Tuesday, July 7, 2009

July l - OF GARDENS

"And the Lord God planted a garden eastward in Eden."
—Gen. ii. 8.

"God Almightie," says Lord Bacon, "first Planted a Garden; and it is the Purest of Humane pleasures." I pray that in my heart and life God Almighty may find a garden of His own planting, where He can talk with me in the cool of the day.

" I doe hold it," the essayist writes, " there ought to be Gardens for all the Moneths of the yeare;" and he travels from December to December, describing the growths of each season, till I can almost see the colours and feel the fragrance. Let my winter of adversity grow submissiveness and patience and prayer ; my spring of promise abound in hope ; my summer of attainment show the blossoms of thanksgiving and humility ; my autumn of fruit be dedicated to God's glory and praise.

" Nothing is more fit than to know what be the Flowers and Plants that doe best perfume the Aire "—violets, for instance, and musk-roses, and sweet-brier, and wall-flower, and pinks, and the three which, being trodden on and crushed, yield their odours, "Burnet, Wilde-Time, and Water-Mints." I would acquire skill in the horticulture of the heart, by keeping company with my Master's friends, by reading much in His Book, by communing with Himself, and by kissing His chastening rod.

" The Garden is best to be Square, incompassed, on all the Foure Sides, with a Stately Arched Hedge." And I must reverence God's hedges : the restraints of His providence, the monitions of His Word, the bounds imposed by an enlightened conscience, the forbiddings of the Holy Ghost. I must have no wish for the profane territory outside.

" For Fountaines, they are a great Beauty and Refreshment." But the main matter is " so to Convey the Water as it never Stay, either in the Bowles or in the Cesterne ; " for then it will be discoloured, or will gather mossiness and putrefaction. And if the garden of the soul is to maintain beauty and fragrance, must not the waters of my spiritual life be constantly renewed ? must I not return daily to the Weil-Head from which the living streams flow ever forth ?

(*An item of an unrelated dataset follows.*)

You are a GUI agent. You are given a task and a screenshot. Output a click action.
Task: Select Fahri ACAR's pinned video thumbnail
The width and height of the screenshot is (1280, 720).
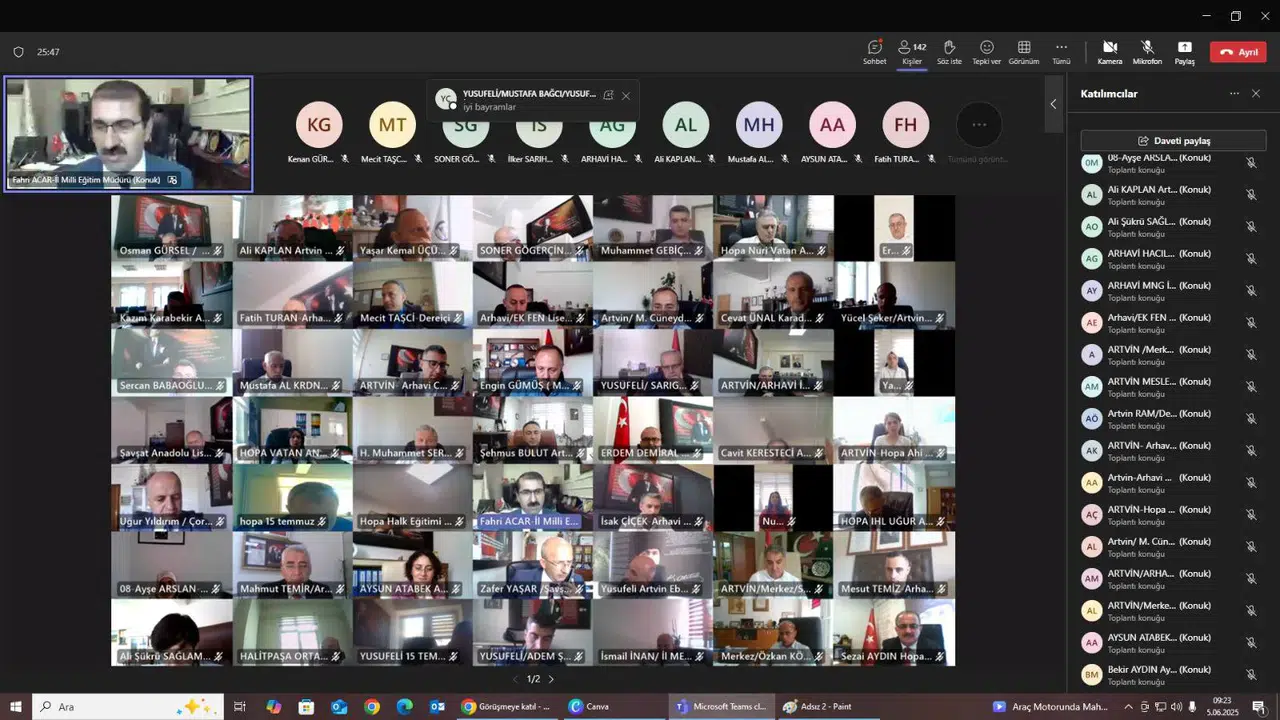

In his garden Lord Bacon would have a "Heath, framed, as much as may be, to a Natural Wildernesse," where the flowers, low and sweet and sightly, are not set in precise and regular array. And there should be no primness in the garden of a regenerated life. The divine Husbandman does not desire me to be a martinet, a precisian, a Pharisee. May the Lord the Spirit fill me to overflowing, that my goodness may be spontaneous, enthusiastic, exuberant, not to be fettered and checked.

So I, too, shall have a Ver Perpetuum. I, too, even " when the Wind blows Sharpe," shall walk in peace and pleasantness; and in the garden God will talk with me.